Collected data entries
»»
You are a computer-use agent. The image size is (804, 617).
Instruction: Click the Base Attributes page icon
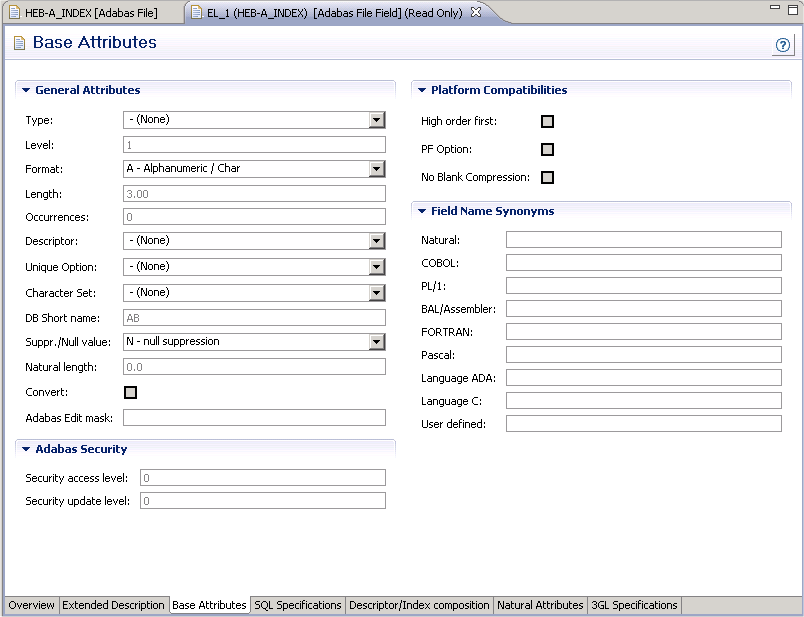click(19, 43)
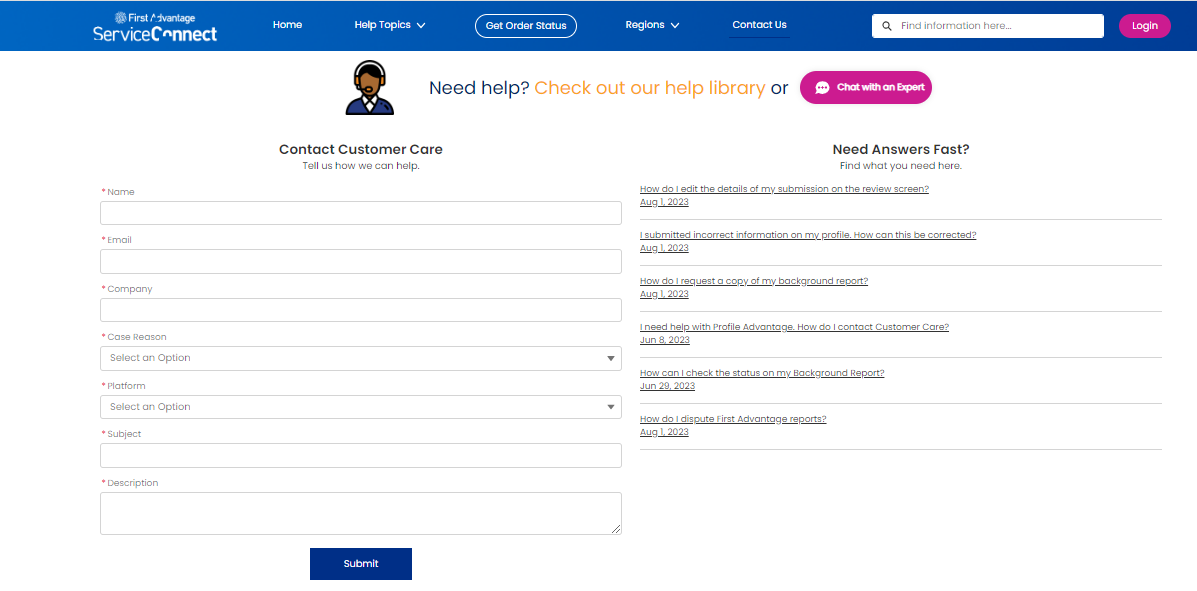Focus the Name input field
Image resolution: width=1197 pixels, height=591 pixels.
point(360,213)
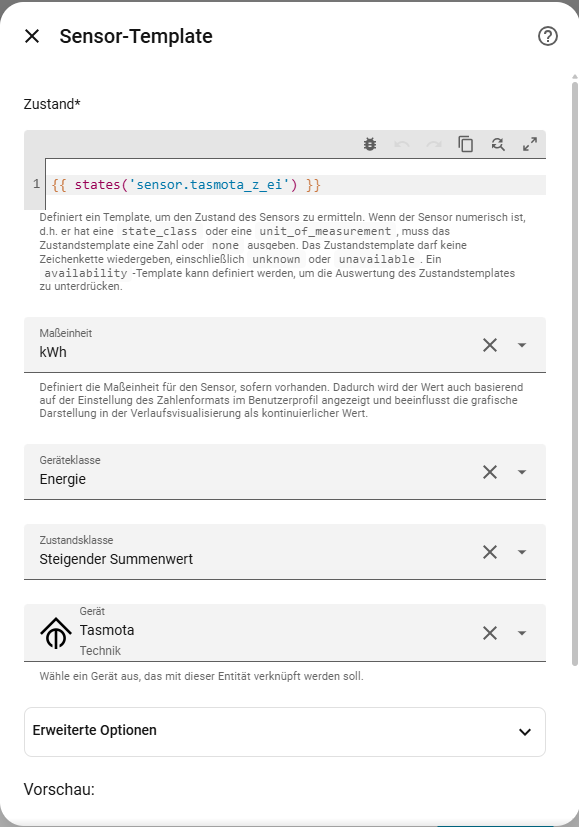Screen dimensions: 579x827
Task: Click the redo arrow in template editor
Action: [434, 144]
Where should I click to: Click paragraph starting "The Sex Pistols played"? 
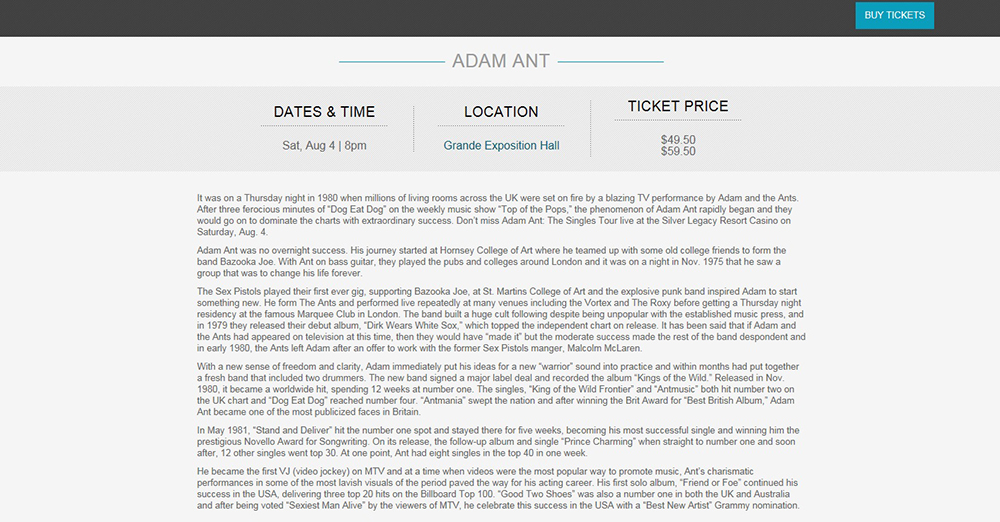(498, 320)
««
### Problem details
A verbatim copy of every entry is wanted; the pictures stay out of it.

### Task response
You are a computer-use agent. The image size is (804, 617).
Instruction: Click the Base Attributes page icon
click(19, 43)
Focus the Name input field
Image resolution: width=1197 pixels, height=591 pixels.
point(360,213)
Screen dimensions: 579x827
Task: Click the redo arrow in template editor
Action: [434, 144]
Where should I click to: Click paragraph starting "The Sex Pistols played"? 
(498, 320)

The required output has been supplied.